Brainwave-reading implant lets paralyzed man spell out 1,100 words
SAN FRANCISCO
A paralyzed man who cannot speak or type was able to spell out over 1,000 words using a neuroprosthetic device that translates his brain waves into full sentences, U.S. researchers said on Nov. 8.
"Anything is possible," was one of the man's favorite phrases to spell out, said the first author of a new study on the research, Sean Metzger of the University of California San Francisco (UCSF).
Last year the team of UCSF researchers showed that a brain implant called a brain-computer interface could translate 50 very common words when the man attempted to say them in full.
In the new study, published in the journal Nature Communications, they were able to decode him silently miming the 26 letters of the phonetic alphabet."

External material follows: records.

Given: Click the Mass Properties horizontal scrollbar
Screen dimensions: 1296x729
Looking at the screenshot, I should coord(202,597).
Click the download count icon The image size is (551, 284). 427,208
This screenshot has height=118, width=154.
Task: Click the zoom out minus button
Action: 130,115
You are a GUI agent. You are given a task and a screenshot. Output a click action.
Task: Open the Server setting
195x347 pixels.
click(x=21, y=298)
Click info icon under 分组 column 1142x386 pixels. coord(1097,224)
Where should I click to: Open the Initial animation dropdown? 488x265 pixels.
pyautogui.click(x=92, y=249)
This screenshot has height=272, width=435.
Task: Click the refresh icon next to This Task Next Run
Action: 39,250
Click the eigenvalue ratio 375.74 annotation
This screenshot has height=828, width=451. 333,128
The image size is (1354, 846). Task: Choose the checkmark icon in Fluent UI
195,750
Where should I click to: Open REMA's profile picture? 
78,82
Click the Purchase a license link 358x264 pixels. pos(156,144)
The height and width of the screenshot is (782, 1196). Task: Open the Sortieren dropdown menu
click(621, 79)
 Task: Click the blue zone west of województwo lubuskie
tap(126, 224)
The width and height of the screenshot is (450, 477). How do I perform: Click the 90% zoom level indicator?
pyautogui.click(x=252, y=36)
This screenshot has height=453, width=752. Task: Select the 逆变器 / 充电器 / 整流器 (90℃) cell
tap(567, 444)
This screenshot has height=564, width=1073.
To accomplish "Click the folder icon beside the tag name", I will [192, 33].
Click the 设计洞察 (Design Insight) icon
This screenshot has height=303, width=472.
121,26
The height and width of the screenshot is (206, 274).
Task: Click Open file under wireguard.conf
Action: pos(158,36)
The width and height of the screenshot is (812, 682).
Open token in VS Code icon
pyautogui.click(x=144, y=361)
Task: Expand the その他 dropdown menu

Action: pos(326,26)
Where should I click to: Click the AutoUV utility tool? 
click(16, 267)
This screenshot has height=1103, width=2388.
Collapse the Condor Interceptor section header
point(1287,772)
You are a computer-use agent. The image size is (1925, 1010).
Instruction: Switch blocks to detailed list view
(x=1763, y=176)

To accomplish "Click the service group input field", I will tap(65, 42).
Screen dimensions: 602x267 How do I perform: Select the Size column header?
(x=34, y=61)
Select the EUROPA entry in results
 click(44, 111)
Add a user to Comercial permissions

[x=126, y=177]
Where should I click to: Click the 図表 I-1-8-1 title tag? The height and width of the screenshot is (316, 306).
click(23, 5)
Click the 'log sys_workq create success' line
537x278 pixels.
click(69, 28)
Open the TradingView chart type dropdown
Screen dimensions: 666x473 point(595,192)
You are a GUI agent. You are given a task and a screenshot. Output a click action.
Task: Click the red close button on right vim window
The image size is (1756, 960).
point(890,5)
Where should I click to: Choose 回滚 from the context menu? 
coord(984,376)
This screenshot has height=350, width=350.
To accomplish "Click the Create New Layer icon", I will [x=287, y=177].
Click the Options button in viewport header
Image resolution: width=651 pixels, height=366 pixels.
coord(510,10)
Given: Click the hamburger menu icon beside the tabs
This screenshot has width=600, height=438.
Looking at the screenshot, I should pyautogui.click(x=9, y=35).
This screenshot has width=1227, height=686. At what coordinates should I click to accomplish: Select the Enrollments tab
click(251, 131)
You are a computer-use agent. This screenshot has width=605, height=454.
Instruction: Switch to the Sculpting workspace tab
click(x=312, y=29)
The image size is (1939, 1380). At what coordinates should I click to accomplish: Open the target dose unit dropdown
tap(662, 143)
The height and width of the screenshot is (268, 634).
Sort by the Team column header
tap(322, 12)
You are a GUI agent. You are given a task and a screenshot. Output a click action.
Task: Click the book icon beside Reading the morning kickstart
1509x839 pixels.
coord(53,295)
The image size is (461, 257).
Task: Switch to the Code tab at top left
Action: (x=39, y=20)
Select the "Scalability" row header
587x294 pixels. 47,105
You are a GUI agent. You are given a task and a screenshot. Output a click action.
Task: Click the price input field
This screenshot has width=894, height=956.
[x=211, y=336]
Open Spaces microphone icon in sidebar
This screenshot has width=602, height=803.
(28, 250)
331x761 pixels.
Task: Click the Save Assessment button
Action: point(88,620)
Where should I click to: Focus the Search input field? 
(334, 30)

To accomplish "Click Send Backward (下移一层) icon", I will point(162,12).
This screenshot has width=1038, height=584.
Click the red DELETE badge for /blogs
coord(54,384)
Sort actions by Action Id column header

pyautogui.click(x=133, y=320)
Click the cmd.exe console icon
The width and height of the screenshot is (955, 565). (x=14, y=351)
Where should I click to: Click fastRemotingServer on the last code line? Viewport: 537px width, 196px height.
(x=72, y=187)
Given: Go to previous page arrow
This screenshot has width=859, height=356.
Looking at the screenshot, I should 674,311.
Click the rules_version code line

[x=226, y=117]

So if he was trying to say 'cat', he would say charlie-alpha-tango," Metzger told AFP.A spelling interface then used language-modelling to crunch the data in real time, working out possible words or errors.
The researchers were able to decode more than 1,150 words, which represent "over 85 percent of the content in natural English sentences", the study said.
They simulated that this vocabulary could be extended to more than 9,000 words, "which is basically the number of words most people use in a year," Metzger said.
The device decoded around 29 characters a minute, with an error rate of 6 percent. That worked out to be around seven words a minute.
The man is referred to as BRAVO1, as the first participant of the Brain-Computer Interface Restoration of Arm and Voice trial.
Now in his late 30s, he suffered a stroke when he was 20 that left him with anarthria, the inability to speak intelligibly, though his cognitive function remained intact.
He normally communicates by using a pointer attached to a baseball cap to poke at letters on a screen.
In 2019, the researchers surgically implanted a high-density electrode on the surface of his brain, over the speech motor cortex. Via a port embedded in his skull, they have since been able to monitor the different electrical patterns produced when he tries to say varying words or letters.
The research, which still needs to be confirmed in other participants, is still some way off from becoming available to the thousands of people who lose the ability to talk due to strokes, accidents or disease every year.